PAYT reportedly broke even before ending
The Woolwich Town Office has reconciled its Pay As You Throw accounts. After paying back what was owed for unsold bags and adding savings from tipping fees, the program broke even in the four months and three weeks it was in effect.
According to numbers released Feb. 17 by the town office, from Sept. 1 to the close of December, revenues realized from the sale of WasteZero trash bags totaled $35,230. The town paid WasteZero of Andover, Massachusetts $10,547 for three pallets of returned bags and owes another $520 for other bags remaining in inventory. Town Administrator Lynette Eastman said the town owes $946 to 64 residents who returned bags for a refund and $2,710 to the six retailers who sold bags.
Subtracting these amounts from bag receipts leaves the town office a balance of $20,506. Bag sales weren’t included for the final three weeks PAYT was in effect in January. The program ended Jan. 27; residents could return bags for a refund until Feb. 12.
During the four months residents were participating in PAYT, the town office estimated the town reduced its “tipping fees,” the money it pays for trash disposal, by $14,376.
Anderson said this amount was arrived at by comparing the town’s waste tonnage for the four months PAYT was in effect to the same four-month period in 2014. Pine Tree Waste Services, the town’s contacted waste hauler, compiled the tonnage figures. Based on the comparison there was a reduction of 159.99 tons. The dollar savings to the town was determined by multiplying the tonnage times the tipping fee of $89.86, resulting in the savings of $14,376.
Selectmen reduced the 2015-2016 solid waste budget $36,000 — the anticipated savings from joining PAYT. The savings were to come from a reduction in “tipping fees” and bag sales over the town’s fiscal year. Based on these figures the town essentially broke even for the time PAYT was in effect.
“We earned enough to at least cover the $36,000 we took from the solid waste budget,” commented David King Sr., selectmen’s chairman. Of the tonnage reduction, King said the amount the town recycled had increased during PAYT’s four months. Pine Tree Waste Services compiles recycling numbers for the town as well.
Tonnage figures questioned
Don Adams, who led the petition effort that resulted in voters ending the program, said PAYT didn’t save money, it simply shifted the cost to residents.
Adams, newly appointed to the town’s Solid Waste and Recycling Committee, doesn’t question what’s been reported in bag sales. He said the tonnage figures are wrong because they include private dumpsters. Pine Tree Waste Services emptied the dumpsters the same time it picked up the orange WasteZero bags, he said.

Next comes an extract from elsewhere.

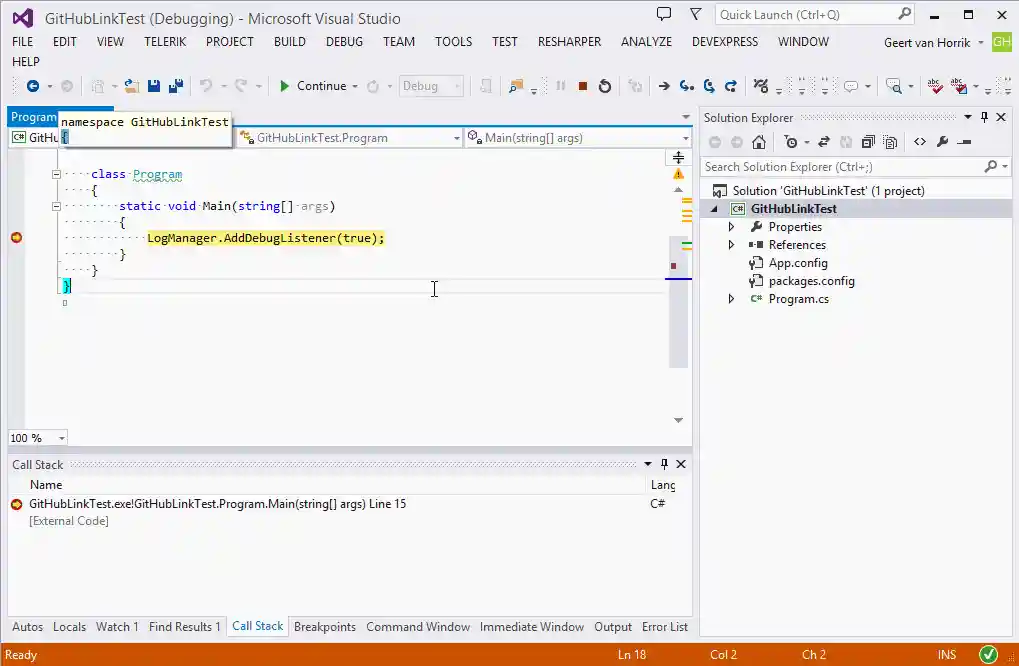Select the Step Into debug icon
Screen dimensions: 1019x666
(687, 86)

“By my last count there were 32 dumpsters in town. Some are for single families or businesses, others serve multiple families. The trash isn’t being separated out when these dumpsters are emptied and it needs to be,” he explained.

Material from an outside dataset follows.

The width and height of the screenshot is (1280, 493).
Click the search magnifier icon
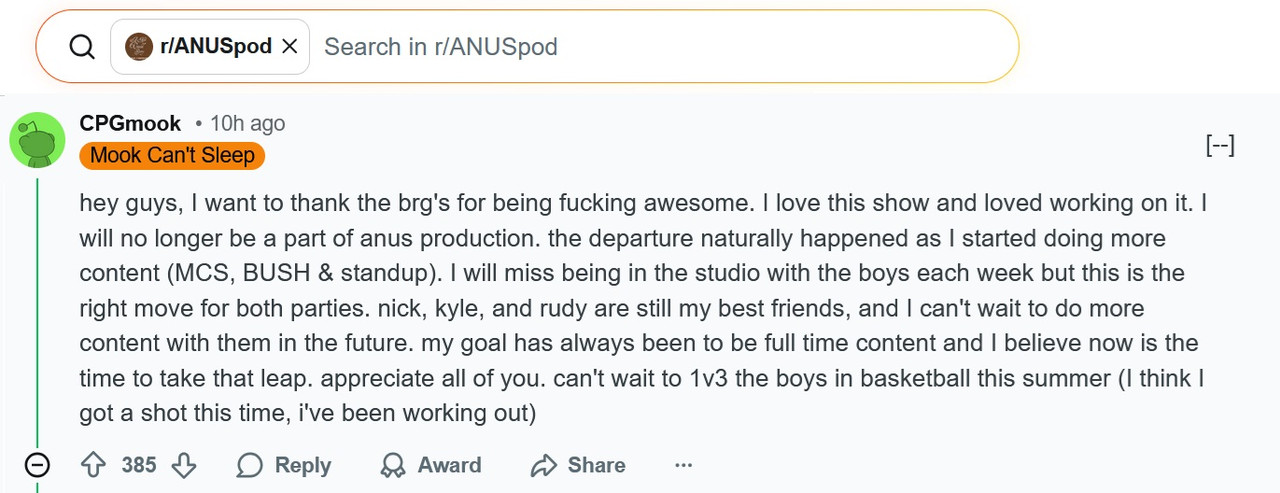click(82, 47)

To get an accurate tonnage figure, Adams said the trash within private and commercial dumpsters should have been collected separately and weighed. “That didn’t happen because everything went into the same truck,” he added.
Sue Whittaker likened PAYT to a tax, or surcharge on trash disposal. “We were actually paying twice, once in our property taxes for the money raised for the solid waste budget at town meeting and again for what we had to pay for the trash bags,” she said.
Lots of bags left over
Still to be determined is what the town office will do with the thousands of orange plastic trash bags. Three pallets of bags containing cartons of large and small trash bags arrived three weeks ago. More are expected. For now they’re being stored in the town office basement.
Selectmen have considered selling the bags at their wholesale price to residents but have made no decision.